Não havia nada a fazer senão voltar para casa, e isso ele fez com o coração pesado. Ninguém estava se mexendo quando ele chegou à aldeia. Delicadamente, ele bateu na persiana do quarto onde sua mãe dormia. “Acorde, mãe”, ele gritou.

Rapidamente a porta da casinha se abriu.

“Graças a Deus você voltou”, disse sua mãe, abraçando-o. “Mas nada aconteceu com você a noite toda sozinho na floresta?”

“Nada, mãe”, respondeu ele; “Eu só tive um sonho tolo sobre os gnomos que moram na montanha.”

E enquanto sua mãe acendia o fogão, Fried relatou seu sonho. Ela balançou a cabeça ao ouvir isso, pois acreditava que seu filho realmente tinha visto e ouvido essas coisas maravilhosas.

Então Lorchen entrou e sua mãe disse a ela para abrir as venezianas. A criança obedeceu, mas ao entrar novamente na sala, ela gritou alto e colocou as mãos na cabeça do irmão.

Algo pesado e brilhante caiu no chão. Eles pegaram. Era a coroa de flores multicoloridas que a parceira de Fried lhe dera no baile. Mas as flores não eram como as que crescem nos campos e prados: eram frias e brilhantes, como aquelas que adornavam as paredes do salão da montanha e que as donzelas-gnomas usavam em seus cabelos.

Agora estava claro que Fried havia realmente passado a noite com os gnomos. Todos pensaram que as flores eram apenas vidro colorido; mas como elas brilhavam tão intensamente e enchiam a cabana com um esplendor indescritível, a mãe decidiu pedir conselhos sobre elas. Ela, portanto, quebrou um pequeno galho da coroa e levou-o para a cidade a um ourives, que lhe disse, para seu grande espanto, que o galho era composto das gemas mais caras, rubis, diamantes e safiras. Em troca, ele deu a ela um saco de ouro tão pesado que ela mal conseguiu carregar para casa.

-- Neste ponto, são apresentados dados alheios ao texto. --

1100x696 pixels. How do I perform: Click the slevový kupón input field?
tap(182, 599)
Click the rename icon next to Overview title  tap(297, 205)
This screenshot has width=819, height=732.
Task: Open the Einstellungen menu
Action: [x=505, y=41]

A necessidade estava agora no fim para sempre, pois a coroa era cem vezes mais valiosa do que o pequeno galho. Grande alvoroço reinou na aldeia quando a boa sorte da viúva foi divulgada, e todos os aldeões correram para a floresta em busca do maravilhoso buraco. Mas sua busca foi vã — ninguém jamais encontrou a entrada da montanha. A partir de então, a viúva e seus filhos viveram muito felizes; eles permaneceram piedosos e trabalhadores apesar de sua riqueza, fizeram o bem aos pobres e ficaram contentes até o fim de suas vidas.